SUPPLIED DATA:
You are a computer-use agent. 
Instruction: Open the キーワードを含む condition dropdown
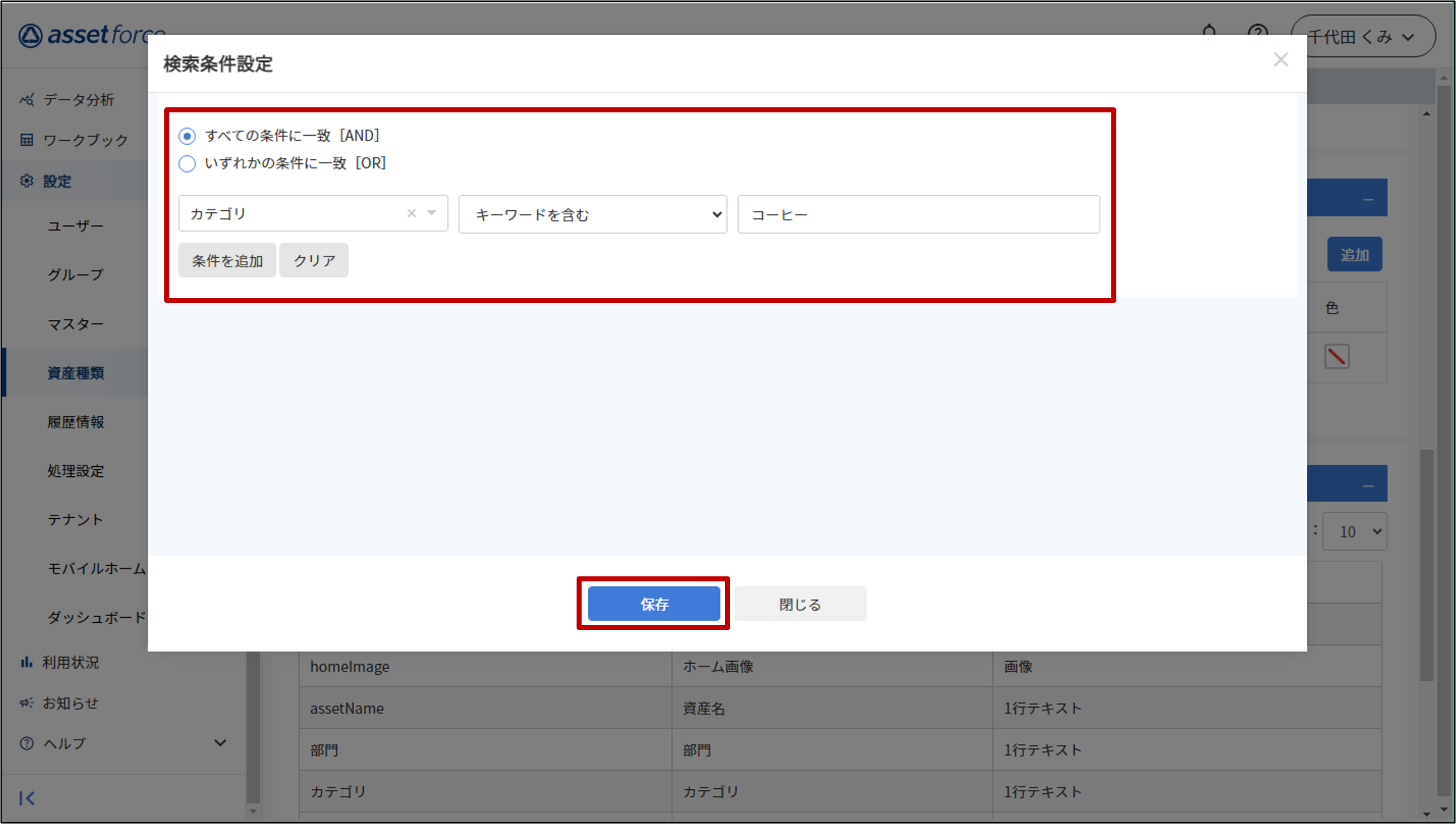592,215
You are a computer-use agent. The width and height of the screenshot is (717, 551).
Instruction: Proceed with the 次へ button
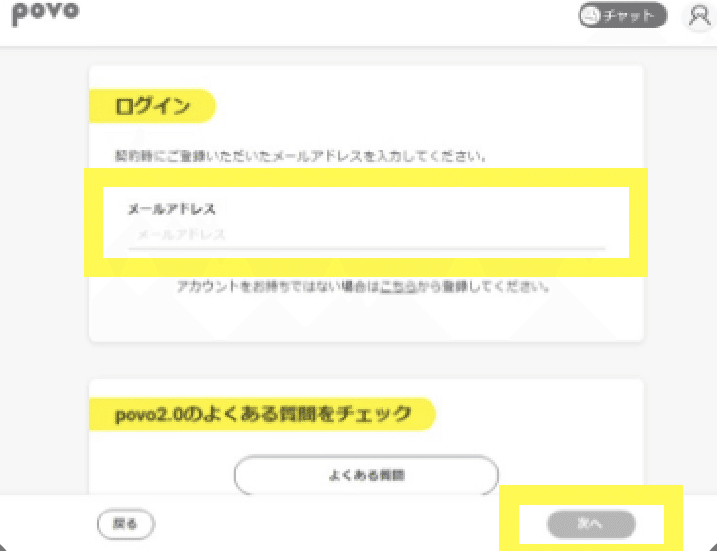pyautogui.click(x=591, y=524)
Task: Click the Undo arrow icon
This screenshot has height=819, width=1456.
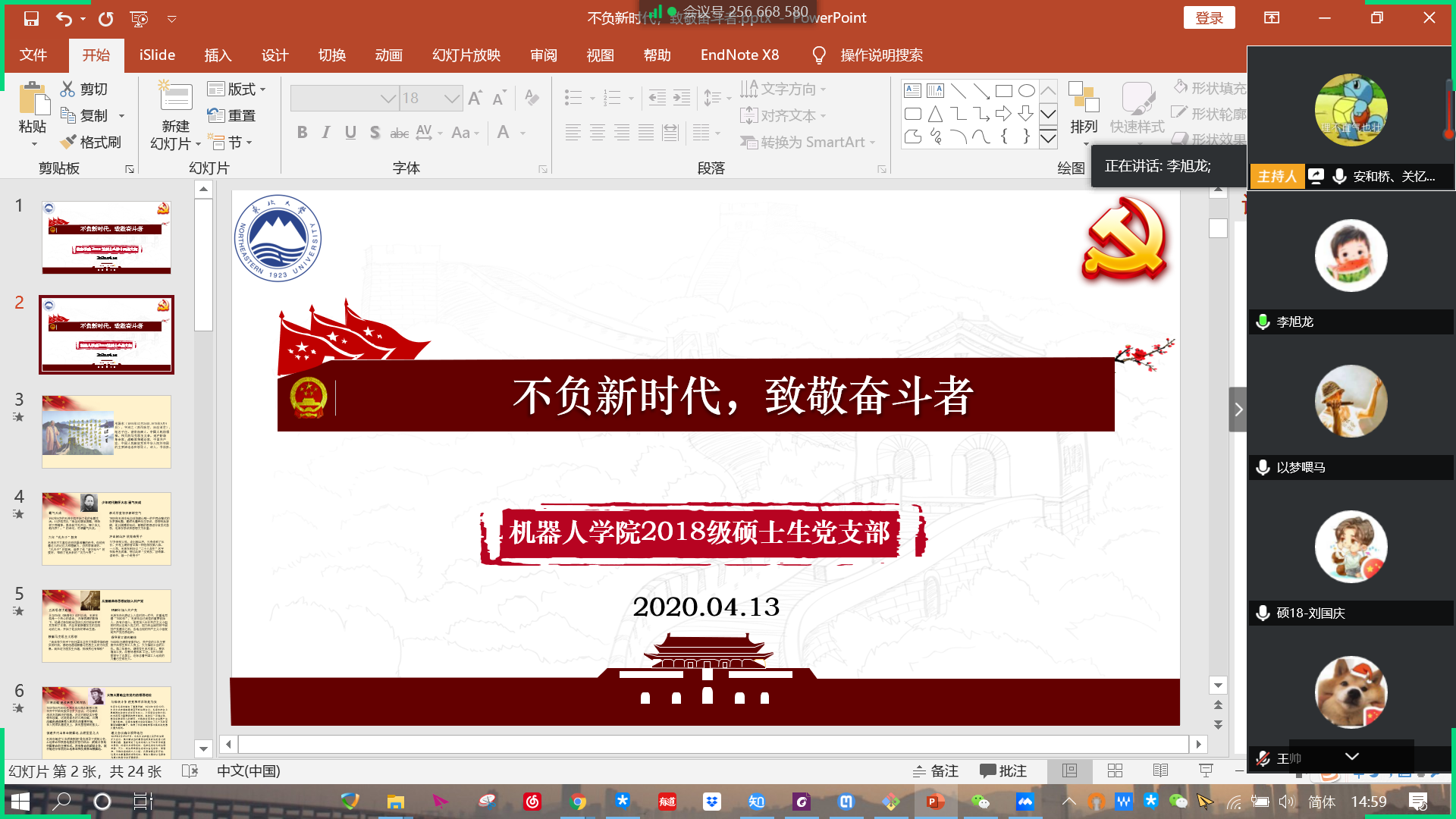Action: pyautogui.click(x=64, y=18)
==
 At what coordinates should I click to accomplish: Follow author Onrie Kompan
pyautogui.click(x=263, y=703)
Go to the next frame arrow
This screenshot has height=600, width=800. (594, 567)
...
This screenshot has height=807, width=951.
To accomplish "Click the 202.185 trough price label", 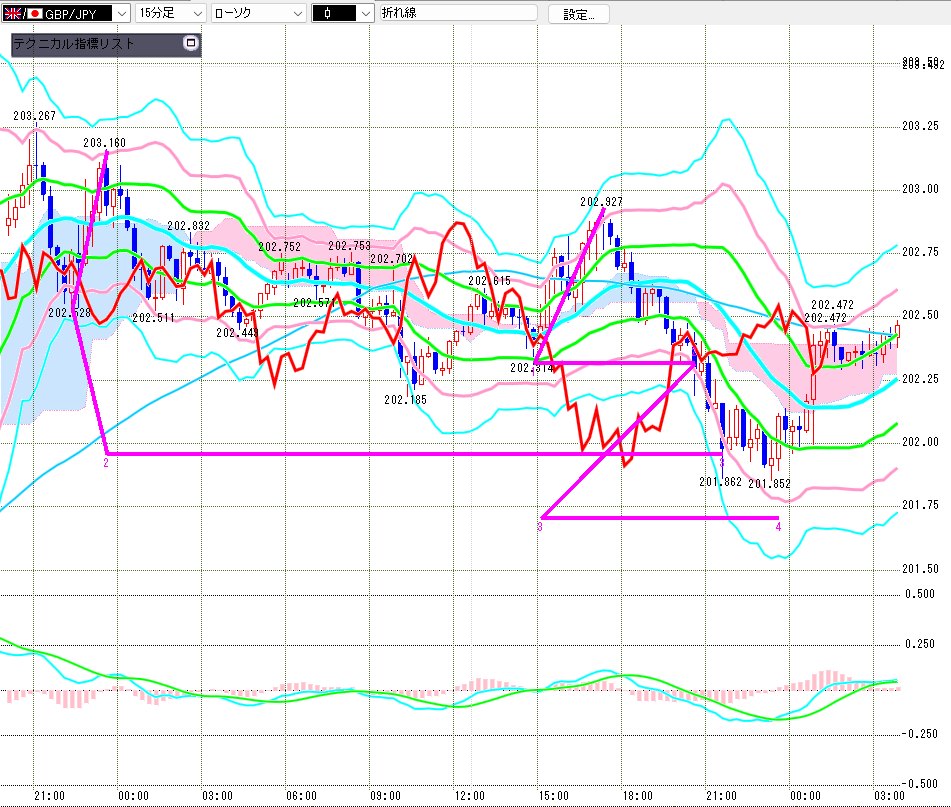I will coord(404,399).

EXERCISE DIRECTIONS: Write out the listing's lines from the line with "Task: Click the Undo arrow icon" to the line with "Action: pyautogui.click(x=64, y=18)", both included, as a numbered list with blank lines dropped. Omit the pictures.

RESPONSE BELOW:
1. Task: Click the Undo arrow icon
2. This screenshot has height=819, width=1456.
3. Action: pyautogui.click(x=64, y=18)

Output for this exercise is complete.